0
0
NLPml~8 mins

Tokenization in spaCy in NLP - Model Metrics & Evaluation

Choose your learning style9 modes available
Metrics & Evaluation - Tokenization in spaCy
Which metric matters for Tokenization in spaCy and WHY

Tokenization splits text into words or pieces. The key metric is Tokenization Accuracy. It measures how many tokens the model splits correctly compared to a trusted standard. High accuracy means the text is split just right, which helps later steps like understanding meaning or finding keywords.

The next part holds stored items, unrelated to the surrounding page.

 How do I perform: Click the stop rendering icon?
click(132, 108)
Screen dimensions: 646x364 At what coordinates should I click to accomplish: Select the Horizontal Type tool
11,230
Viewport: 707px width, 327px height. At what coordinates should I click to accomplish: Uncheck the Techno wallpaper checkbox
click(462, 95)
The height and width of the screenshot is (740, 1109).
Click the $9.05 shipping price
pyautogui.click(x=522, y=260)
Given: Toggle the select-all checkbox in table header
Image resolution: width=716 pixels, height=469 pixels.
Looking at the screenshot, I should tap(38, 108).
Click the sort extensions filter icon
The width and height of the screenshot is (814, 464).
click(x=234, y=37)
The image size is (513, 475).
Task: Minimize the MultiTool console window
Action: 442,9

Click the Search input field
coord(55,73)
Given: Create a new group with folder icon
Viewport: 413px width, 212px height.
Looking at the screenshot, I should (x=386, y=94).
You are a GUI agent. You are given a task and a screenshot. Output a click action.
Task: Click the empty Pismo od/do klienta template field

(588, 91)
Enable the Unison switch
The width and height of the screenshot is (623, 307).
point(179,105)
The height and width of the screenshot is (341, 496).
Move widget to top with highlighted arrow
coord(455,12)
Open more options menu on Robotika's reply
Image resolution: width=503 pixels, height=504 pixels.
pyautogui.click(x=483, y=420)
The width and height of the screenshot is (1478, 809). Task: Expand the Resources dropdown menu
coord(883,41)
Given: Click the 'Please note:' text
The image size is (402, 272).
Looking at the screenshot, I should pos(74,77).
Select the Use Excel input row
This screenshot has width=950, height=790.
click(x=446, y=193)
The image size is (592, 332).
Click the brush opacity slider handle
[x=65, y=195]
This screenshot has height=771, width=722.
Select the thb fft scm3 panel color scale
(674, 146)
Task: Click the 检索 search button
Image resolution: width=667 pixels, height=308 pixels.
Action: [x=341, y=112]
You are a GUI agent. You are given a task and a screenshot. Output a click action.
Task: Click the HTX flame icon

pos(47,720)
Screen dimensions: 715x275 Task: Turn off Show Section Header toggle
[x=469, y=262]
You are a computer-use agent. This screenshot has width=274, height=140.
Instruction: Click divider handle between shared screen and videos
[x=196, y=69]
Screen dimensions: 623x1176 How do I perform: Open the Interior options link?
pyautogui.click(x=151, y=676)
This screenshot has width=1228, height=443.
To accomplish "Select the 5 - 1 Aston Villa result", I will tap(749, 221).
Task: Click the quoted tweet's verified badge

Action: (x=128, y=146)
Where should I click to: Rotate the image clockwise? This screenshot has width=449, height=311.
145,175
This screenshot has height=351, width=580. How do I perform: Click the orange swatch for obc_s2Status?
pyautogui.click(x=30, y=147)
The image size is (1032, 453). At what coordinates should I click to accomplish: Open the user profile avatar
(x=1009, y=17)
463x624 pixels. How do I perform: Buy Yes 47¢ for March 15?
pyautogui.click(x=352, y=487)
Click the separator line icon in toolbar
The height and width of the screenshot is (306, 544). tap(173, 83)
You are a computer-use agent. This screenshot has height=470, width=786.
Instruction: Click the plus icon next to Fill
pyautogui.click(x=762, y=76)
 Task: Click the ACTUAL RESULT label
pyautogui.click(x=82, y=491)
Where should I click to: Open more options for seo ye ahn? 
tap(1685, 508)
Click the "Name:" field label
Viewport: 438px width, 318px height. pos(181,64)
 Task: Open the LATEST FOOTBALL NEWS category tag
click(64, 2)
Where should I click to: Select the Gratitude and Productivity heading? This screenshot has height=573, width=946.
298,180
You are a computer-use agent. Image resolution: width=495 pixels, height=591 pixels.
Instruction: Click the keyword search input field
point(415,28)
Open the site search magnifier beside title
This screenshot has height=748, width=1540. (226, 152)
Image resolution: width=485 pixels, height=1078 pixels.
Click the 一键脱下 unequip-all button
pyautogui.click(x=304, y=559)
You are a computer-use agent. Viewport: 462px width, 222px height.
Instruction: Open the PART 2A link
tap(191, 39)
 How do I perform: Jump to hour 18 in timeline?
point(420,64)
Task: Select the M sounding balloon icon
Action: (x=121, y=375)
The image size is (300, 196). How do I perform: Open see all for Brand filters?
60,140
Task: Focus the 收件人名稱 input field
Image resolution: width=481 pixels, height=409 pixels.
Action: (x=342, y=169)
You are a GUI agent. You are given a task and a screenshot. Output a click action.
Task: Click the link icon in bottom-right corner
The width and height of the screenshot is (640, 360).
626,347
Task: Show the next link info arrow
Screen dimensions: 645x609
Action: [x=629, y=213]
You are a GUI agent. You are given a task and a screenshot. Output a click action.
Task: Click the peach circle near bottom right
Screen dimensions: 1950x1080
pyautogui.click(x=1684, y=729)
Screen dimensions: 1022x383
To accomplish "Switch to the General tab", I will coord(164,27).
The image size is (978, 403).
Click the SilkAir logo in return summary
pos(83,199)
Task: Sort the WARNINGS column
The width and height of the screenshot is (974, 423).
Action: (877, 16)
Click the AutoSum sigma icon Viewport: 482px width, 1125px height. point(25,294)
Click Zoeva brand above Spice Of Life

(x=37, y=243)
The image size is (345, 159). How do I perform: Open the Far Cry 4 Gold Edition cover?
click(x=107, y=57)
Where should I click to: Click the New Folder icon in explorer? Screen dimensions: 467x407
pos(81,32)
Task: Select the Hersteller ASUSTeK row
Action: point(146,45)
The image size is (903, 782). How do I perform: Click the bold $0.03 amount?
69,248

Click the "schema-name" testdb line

Confusion matrix for Tokenization
      | Predicted Token | Predicted No Token |
      |-----------------|--------------------|
      | True Token (TP)  | Missed Token (FN)  |
      | False Token (FP) | True No Token (TN) |

      TP: Correctly identified tokens
      FP: Incorrectly added tokens
      FN: Tokens missed by tokenizer
      TN: Correctly identified non-token boundaries
    

Example: If the tokenizer splits "don't" into "do" and "n't" correctly, it counts as TP. If it misses splitting, that is FN.

Tradeoff: Precision vs Recall in Tokenization

Precision means how many tokens the tokenizer predicted are actually correct. High precision means fewer wrong splits.

Recall means how many true tokens the tokenizer found out of all real tokens. High recall means fewer missed splits.

Example: If tokenizer splits too much, precision drops (more wrong tokens). If it splits too little, recall drops (misses tokens).

Good tokenization balances precision and recall to avoid both missing and adding wrong tokens.

Good vs Bad Metric Values for Tokenization
  • Good: Precision and Recall above 95%. Tokenization matches human standard closely.
  • Bad: Precision or Recall below 80%. Many tokens are wrong or missed, causing errors in later text analysis.
  • Example: Precision 98%, Recall 97% means tokenizer is very reliable.
  • Example: Precision 70%, Recall 60% means tokenizer often splits wrongly or misses tokens.
Common Pitfalls in Tokenization Metrics
  • Ignoring context: Some tokens depend on language rules or abbreviations. Simple metrics may miss these nuances.
  • Data leakage: Testing tokenizer on data it was trained on can give too optimistic accuracy.
  • Overfitting: Tokenizer tuned too much on one text type may fail on others.
  • Accuracy paradox: High overall accuracy can hide poor token splits if many tokens are easy.
Self Check

Your tokenizer has 98% accuracy but 12% recall on splitting contractions like "don't". Is it good?

Answer: No. Even with high overall accuracy, very low recall on contractions means many tokens are missed. This hurts understanding and downstream tasks. You should improve recall on these cases.

Key Result
Tokenization accuracy depends on balancing precision and recall to correctly split text into tokens without missing or adding wrong pieces.